Seguimos de pie. Kusta se acerca a su hijo y lo abraza por detrás, aunque el chico, ajeno al contacto de su madre, no reacciona y mantiene la mirada fija en el reloj, sin dar palmadas. Tal vez sabe que el cuco tardará en salir o puede que se haya aburrido.
– ¿Cómo reaccionó?
– Aseguró que no le importaba. -Repite las palabras de Kustas con una sonrisa maliciosa-: «No me importa», dijo, como si se tratara de un detalle insignificante. Sugirió que buscara un piso y a una mujer de confianza para que cuidara del niño. Se ofreció a correr con todos los gastos, con una sola condición: que no volviera a ver a mi hijo. «Sabrás que se encuentra bien pero no debes verlo jamás», dijo.
– ¿Y usted aceptó?
– Al principio me negué. Sin embargo, luego pensé que de este modo Stéfanos tendría la vida resuelta, cosa que yo, con mi trabajo de entonces, jamás podría garantizarle. Llamé a Keti, una prima lejana de mi madre que vivía en Katerini, y le pedí que viniera y cuidara de él. -Tras un momento de silencio, vuelve a hablar con pasión, como si estuviera justificándose ante su marido muerto-. No podía vivir sin él. Lo intenté durante seis meses, pero mi vida era un infierno. Un martes por la tarde, sabiendo que Dinos asistía al entrenamiento de su equipo, tomé una determinación: salí de casa y vine a verlo. Me aterrorizaba la posibilidad de que mi marido lo descubriera, pero jamás llegó a enterarse.

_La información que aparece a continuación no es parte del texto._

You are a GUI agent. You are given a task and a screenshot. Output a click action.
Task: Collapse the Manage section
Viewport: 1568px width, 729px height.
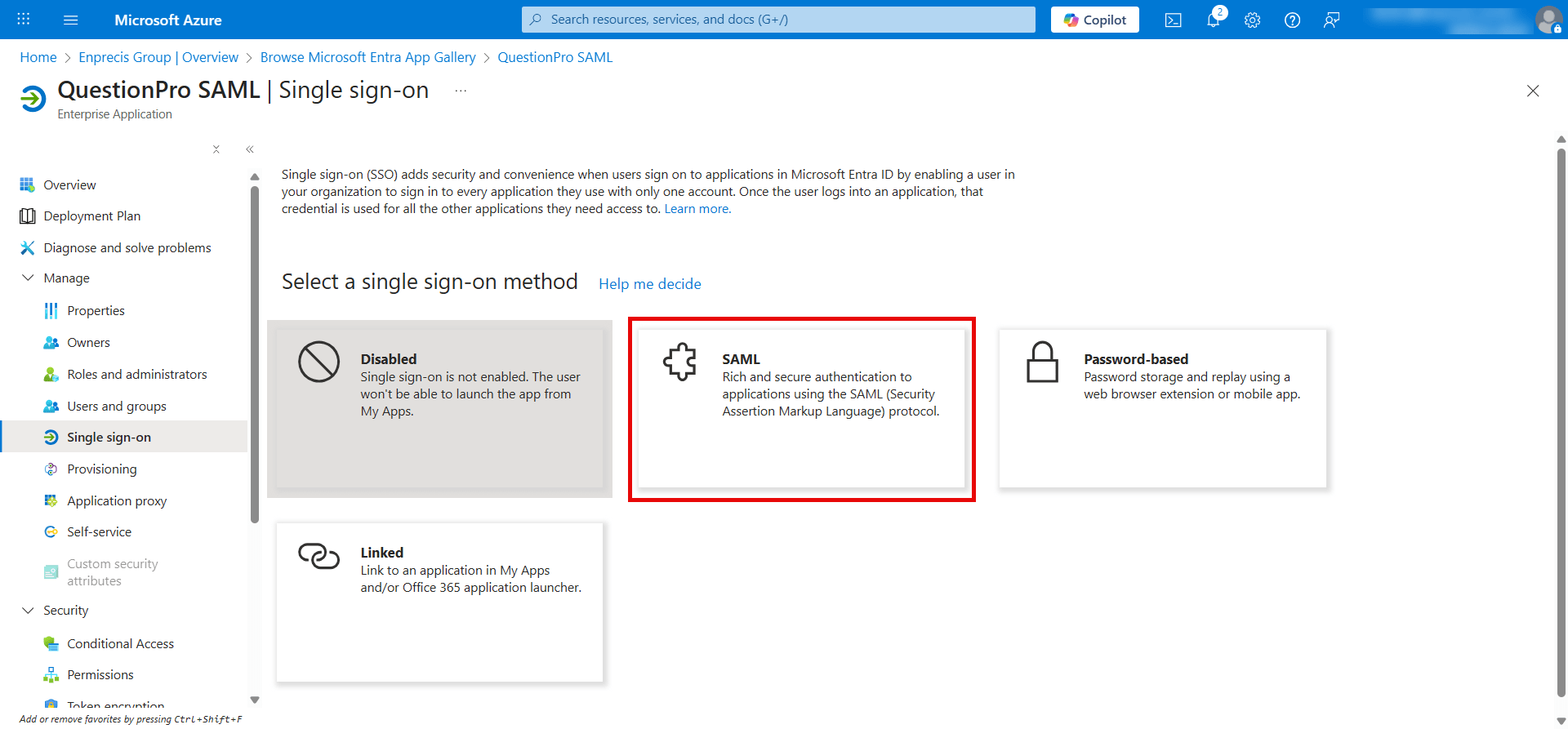[28, 278]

De manera que, casi todos los martes por la tarde, me escapaba de casa como una ladrona y me reunía con mi hijo. -Respira profundamente y sonríe-. Ahora ya lo sabe todo, teniente. No tengo más secretos.

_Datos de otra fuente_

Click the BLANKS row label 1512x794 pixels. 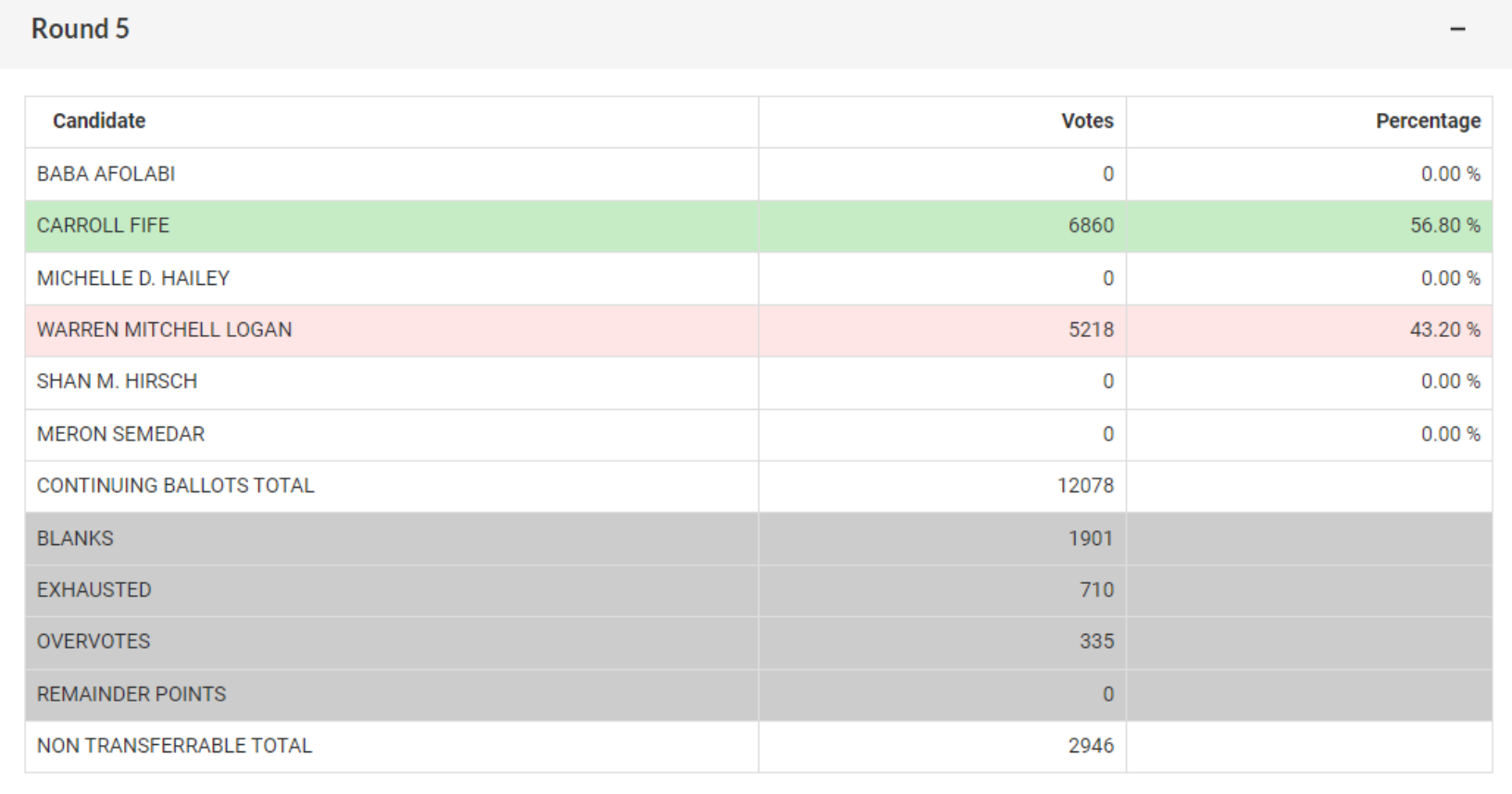[x=75, y=539]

Soy consciente de ello. Además, sus secretos ya no me sirven de nada, con la excepción de un pequeño detalle que, a estas alturas, casi carece de importancia. Kustas estaba ya metido en sus negocios de blanqueo de dinero o le faltaba poco para iniciarlos, por eso quería alejar a su mujer del chico, para evitar que la relación se convirtiera en un punto débil que sus clientes aprovecharan para perjudicarlo a él. No quería perder a la mujer, pero tampoco convertirse en blanco de amenazas y chantajes.
– Perdone la molestia -farfullo como un idiota, mientras le tiendo la mano. No sé qué más decir.
– Adiós, teniente -responde ella-. Supongo que ahora ya no hará falta que me sigan.
Lo dice sin rencor, sin ánimo de ofender, y esto me avergüenza aún más. Siento el impulso de confesar mi turbación por haber pensado mal de ella, por haber deseado que los acontecimientos desmintieran a Makis. No obstante, ante la tristeza que esta mujer sabe convertir en dignidad, mis complejos de poli se me atragantan y no me permiten pronunciar palabra. Doy la vuelta y me voy.